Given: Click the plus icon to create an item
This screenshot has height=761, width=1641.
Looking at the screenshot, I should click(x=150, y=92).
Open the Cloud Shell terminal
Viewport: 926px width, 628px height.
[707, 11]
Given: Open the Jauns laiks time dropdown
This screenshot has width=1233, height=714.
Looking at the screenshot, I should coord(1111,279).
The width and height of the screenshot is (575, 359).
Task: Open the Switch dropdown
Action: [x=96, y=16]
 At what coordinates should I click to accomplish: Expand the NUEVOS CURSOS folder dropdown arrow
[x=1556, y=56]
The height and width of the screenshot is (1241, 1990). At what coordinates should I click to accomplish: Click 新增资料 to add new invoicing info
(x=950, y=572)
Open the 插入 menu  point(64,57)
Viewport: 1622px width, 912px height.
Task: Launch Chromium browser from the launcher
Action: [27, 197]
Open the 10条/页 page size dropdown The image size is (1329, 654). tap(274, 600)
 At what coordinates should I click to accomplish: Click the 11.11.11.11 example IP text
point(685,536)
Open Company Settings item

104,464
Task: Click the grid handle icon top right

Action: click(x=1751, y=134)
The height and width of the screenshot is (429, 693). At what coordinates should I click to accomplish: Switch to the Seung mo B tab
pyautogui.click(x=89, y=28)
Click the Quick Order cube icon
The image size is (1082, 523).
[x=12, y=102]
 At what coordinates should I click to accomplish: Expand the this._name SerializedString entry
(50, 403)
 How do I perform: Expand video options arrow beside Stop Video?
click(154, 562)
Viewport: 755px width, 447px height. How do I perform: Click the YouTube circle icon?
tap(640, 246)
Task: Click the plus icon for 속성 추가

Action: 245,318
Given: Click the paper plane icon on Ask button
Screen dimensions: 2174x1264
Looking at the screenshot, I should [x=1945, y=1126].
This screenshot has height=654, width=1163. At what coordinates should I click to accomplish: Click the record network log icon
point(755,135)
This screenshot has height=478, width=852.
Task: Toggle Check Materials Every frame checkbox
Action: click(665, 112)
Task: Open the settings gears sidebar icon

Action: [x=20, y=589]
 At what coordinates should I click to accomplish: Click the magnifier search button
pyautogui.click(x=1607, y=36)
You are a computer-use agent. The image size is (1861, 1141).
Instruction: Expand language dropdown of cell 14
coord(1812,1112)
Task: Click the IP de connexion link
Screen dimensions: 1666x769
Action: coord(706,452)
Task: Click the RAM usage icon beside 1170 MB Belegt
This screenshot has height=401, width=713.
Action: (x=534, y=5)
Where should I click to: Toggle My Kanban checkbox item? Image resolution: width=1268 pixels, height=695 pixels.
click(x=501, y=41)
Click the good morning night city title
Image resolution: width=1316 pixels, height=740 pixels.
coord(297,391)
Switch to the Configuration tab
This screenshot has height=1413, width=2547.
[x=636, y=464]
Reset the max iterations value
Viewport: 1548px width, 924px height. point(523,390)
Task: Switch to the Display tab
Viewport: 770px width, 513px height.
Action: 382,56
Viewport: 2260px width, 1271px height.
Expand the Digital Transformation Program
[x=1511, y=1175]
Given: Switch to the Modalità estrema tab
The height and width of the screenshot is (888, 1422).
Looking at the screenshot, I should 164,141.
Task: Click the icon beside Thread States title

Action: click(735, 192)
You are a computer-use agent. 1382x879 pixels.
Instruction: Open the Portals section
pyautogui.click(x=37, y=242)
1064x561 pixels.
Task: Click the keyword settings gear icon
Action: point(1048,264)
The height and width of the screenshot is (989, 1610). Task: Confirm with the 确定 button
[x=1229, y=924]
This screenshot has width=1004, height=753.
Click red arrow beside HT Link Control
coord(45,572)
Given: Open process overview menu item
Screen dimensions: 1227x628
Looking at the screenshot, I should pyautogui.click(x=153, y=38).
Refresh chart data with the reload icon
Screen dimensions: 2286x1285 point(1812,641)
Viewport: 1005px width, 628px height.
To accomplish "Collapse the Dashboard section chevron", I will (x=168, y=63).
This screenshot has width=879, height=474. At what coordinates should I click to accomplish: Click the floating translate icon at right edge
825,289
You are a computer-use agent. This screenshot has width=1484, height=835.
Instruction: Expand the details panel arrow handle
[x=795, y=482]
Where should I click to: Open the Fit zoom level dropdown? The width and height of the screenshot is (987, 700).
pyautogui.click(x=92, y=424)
____
### Task brief
Where does the word "computer" appear in the records above? Return every line that holds it.

### Result of this exercise
You are a computer-use agent. The image size is (1861, 1141).
You are a computer-use agent. 1382x879 pixels.
You are a computer-use agent. This screenshot has width=1484, height=835.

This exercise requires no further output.